ASSIGNMENT → Once you have located the line containing "1403x840 pixels." in the material below, return it exactly along with each line after it through the line containing "Task: Click the phone icon in the top bar".
Start of SUPPLIED ENTRIES
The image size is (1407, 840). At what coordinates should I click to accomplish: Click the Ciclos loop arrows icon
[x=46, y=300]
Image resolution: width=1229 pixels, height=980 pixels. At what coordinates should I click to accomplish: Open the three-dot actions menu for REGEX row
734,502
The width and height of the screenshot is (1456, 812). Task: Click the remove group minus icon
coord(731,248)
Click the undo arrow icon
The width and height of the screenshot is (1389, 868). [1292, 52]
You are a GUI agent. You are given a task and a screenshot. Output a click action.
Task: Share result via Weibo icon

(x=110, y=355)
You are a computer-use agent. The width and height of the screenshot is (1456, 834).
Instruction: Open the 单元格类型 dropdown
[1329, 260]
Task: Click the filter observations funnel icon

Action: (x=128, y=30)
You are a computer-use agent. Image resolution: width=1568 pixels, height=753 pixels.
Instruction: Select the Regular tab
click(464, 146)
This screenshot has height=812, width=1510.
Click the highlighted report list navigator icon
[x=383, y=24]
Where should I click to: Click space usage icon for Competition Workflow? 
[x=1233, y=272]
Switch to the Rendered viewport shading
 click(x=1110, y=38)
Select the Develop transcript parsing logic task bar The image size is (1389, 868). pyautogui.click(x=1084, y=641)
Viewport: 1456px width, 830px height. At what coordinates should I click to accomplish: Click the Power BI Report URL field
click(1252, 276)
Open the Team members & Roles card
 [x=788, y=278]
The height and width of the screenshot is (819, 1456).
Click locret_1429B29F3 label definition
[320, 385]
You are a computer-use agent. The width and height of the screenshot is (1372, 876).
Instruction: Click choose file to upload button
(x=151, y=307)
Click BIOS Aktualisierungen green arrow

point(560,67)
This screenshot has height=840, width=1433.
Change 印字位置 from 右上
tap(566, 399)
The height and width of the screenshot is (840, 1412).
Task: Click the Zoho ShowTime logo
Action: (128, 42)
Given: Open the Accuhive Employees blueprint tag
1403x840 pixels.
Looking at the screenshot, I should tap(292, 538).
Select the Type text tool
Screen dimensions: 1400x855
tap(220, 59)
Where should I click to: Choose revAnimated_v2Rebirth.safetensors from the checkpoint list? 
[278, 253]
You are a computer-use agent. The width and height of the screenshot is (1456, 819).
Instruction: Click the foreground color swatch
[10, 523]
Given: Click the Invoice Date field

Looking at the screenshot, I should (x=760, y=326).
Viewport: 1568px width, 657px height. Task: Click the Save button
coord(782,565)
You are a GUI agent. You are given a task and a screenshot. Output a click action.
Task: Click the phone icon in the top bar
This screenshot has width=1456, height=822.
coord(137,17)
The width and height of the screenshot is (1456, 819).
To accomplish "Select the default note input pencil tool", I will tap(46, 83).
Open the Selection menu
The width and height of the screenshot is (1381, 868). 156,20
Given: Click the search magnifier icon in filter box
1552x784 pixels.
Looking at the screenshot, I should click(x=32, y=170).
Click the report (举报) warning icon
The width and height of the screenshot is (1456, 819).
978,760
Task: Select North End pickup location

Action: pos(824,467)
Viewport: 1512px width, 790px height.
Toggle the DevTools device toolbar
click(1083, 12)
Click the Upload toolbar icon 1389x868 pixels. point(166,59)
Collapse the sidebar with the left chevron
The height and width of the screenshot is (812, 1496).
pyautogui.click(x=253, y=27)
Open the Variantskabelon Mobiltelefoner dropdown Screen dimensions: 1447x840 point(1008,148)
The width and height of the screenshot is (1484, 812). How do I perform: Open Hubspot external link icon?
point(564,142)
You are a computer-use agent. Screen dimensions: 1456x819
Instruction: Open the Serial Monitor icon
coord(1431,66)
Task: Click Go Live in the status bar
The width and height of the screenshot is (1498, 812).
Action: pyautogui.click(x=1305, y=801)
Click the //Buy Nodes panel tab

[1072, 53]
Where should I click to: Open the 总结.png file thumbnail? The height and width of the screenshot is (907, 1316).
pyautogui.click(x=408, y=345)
End of SUPPLIED ENTRIES
TASK ANSWER →
1403x840 pixels.
Looking at the screenshot, I should tap(292, 538).
Select the Type text tool
Screen dimensions: 1400x855
tap(220, 59)
Where should I click to: Choose revAnimated_v2Rebirth.safetensors from the checkpoint list? 
[278, 253]
You are a computer-use agent. The width and height of the screenshot is (1456, 819).
Instruction: Click the foreground color swatch
[10, 523]
Given: Click the Invoice Date field

Looking at the screenshot, I should (x=760, y=326).
Viewport: 1568px width, 657px height. Task: Click the Save button
coord(782,565)
You are a GUI agent. You are given a task and a screenshot. Output a click action.
Task: Click the phone icon in the top bar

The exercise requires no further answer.